— begin PASSAGE TO READ —
20050317

Strange Days In A Small College Town

Oct 22,2001 during the bombing of Afghanstan.

My name is Bodhi, and I'm an outside peace agitator. I arrived at an upstate N.Y. Ivy League college town weeks ago in order to protest the U.S. bombing in Afghanstan. I've since become involved in the local community peace group in town which is made up of mostly middle-aged, middle-class, lefty college professors who seem more content in boring their students with their dull and repetitive rhetoric every day in class than sticking their necks out for Peace. We've held weekly peace demonstrations designed to not offend anyone and as a result we've received little notice in the local newspaper. My most effective action for peace to date here is standing at intersections with an anti-war sign flashing the peace symbol at the passing traffic...

Life goes on in a small college town.....

Then last week something very bizarre happened.
— end PASSAGE TO READ —
SHORT TASK A: In the records, copy unchanged the part that opens with the line containing "Enable HEVC S/W option" and closes with the line containing "coord(168,340)", including both of those lines, and leave the pictures out.
— begin INPUT MATERIAL —
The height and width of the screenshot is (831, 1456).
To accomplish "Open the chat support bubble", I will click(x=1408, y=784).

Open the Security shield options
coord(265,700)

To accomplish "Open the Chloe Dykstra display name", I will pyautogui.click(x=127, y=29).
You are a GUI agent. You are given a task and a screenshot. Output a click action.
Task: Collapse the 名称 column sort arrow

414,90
— end INPUT MATERIAL —
— begin INPUT MATERIAL —
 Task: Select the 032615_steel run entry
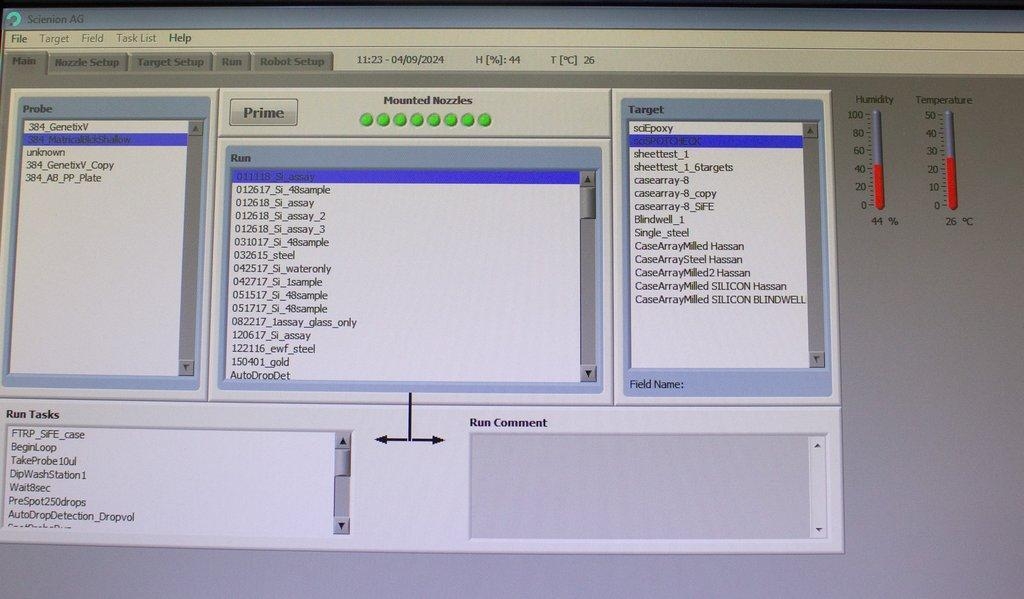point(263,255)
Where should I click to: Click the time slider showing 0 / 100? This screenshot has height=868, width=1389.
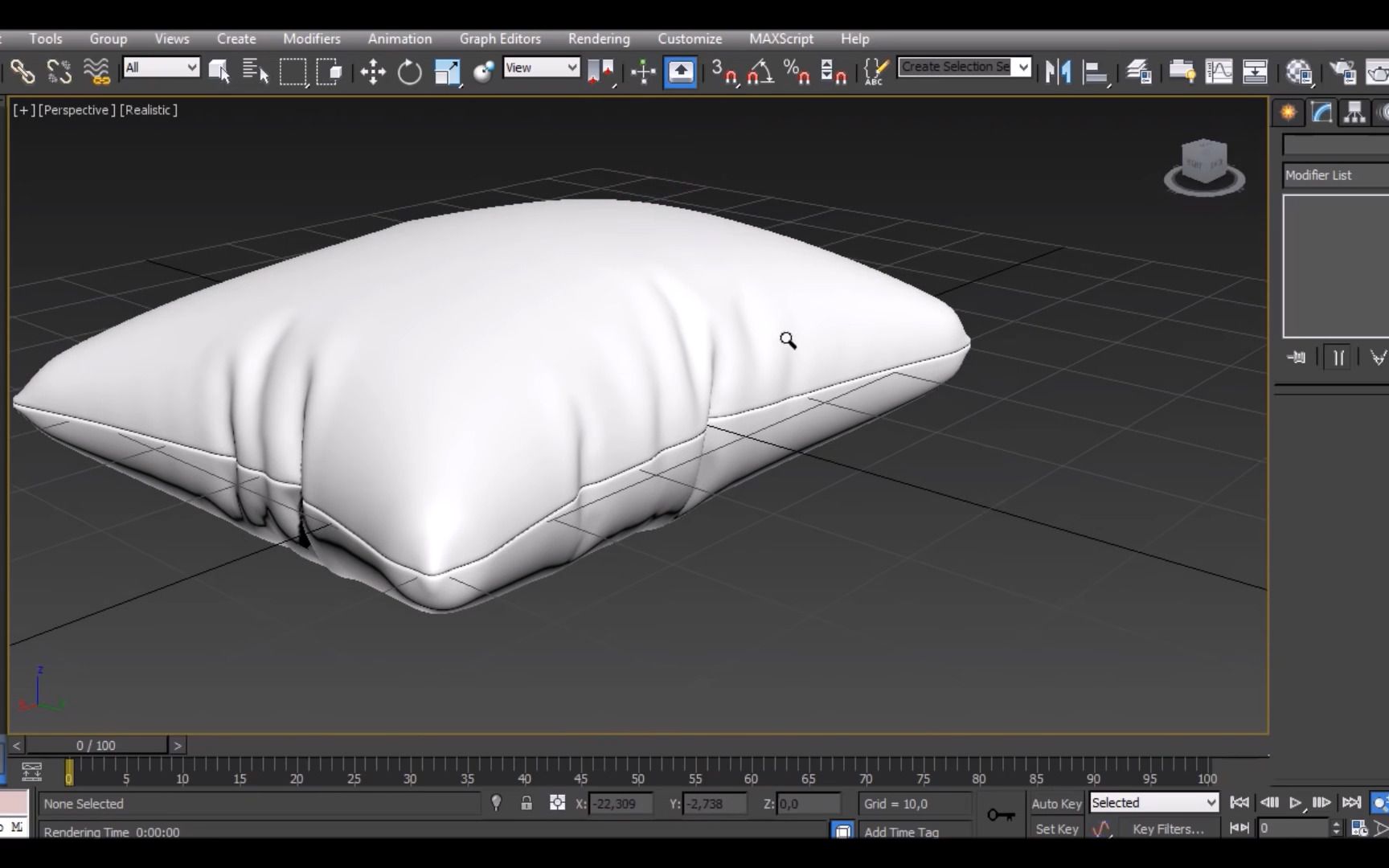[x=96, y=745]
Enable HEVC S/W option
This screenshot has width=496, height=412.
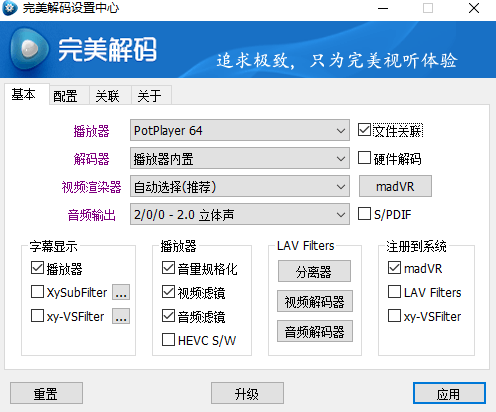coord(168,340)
— end INPUT MATERIAL —
— begin INPUT MATERIAL —
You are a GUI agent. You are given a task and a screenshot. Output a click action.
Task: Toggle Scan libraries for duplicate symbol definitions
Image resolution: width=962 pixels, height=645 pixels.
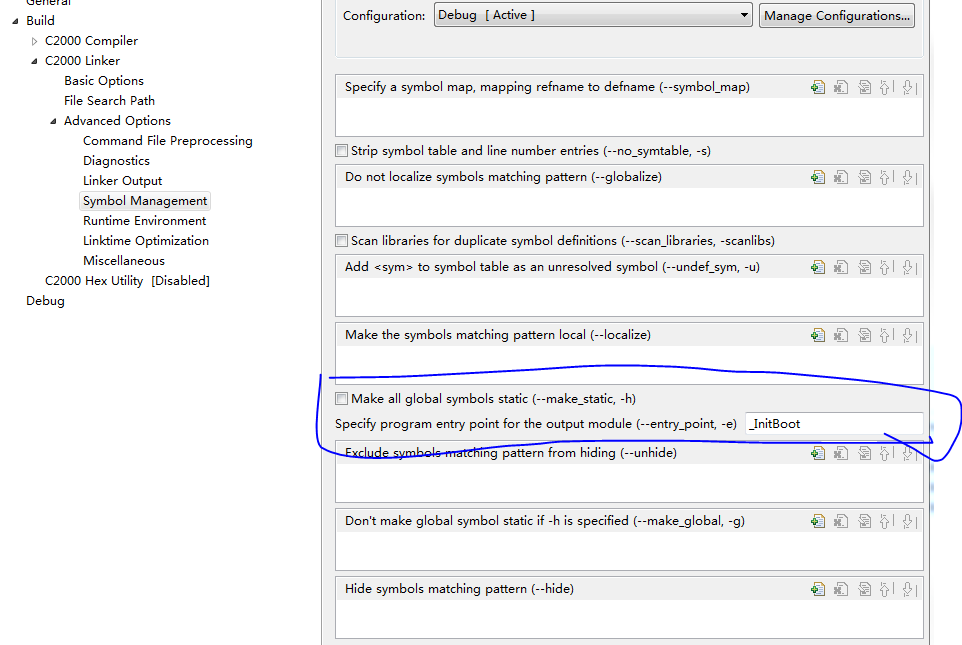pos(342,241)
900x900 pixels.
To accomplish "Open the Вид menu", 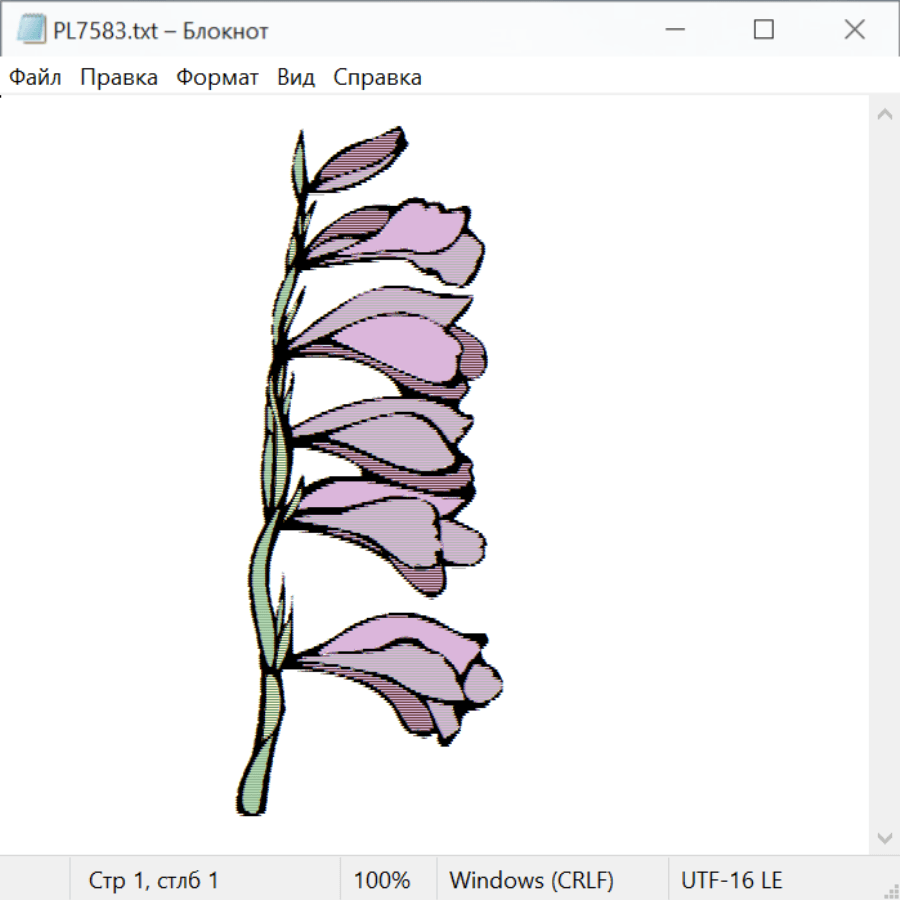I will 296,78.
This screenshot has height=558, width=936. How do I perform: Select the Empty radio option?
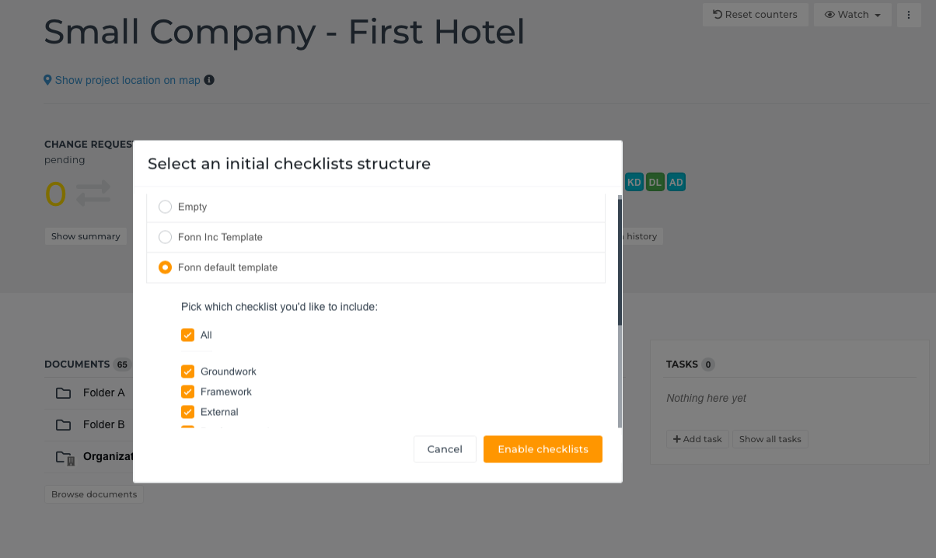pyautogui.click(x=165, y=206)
— end INPUT MATERIAL —
SHORT TASK B: In the piece about strange days in a small college town, list every word that describes the college professors who make up most of the local peace group.

EXERCISE ANSWER A:
Enable HEVC S/W option
This screenshot has width=496, height=412.
coord(168,340)

EXERCISE ANSWER B:
middle-aged
middle-class
lefty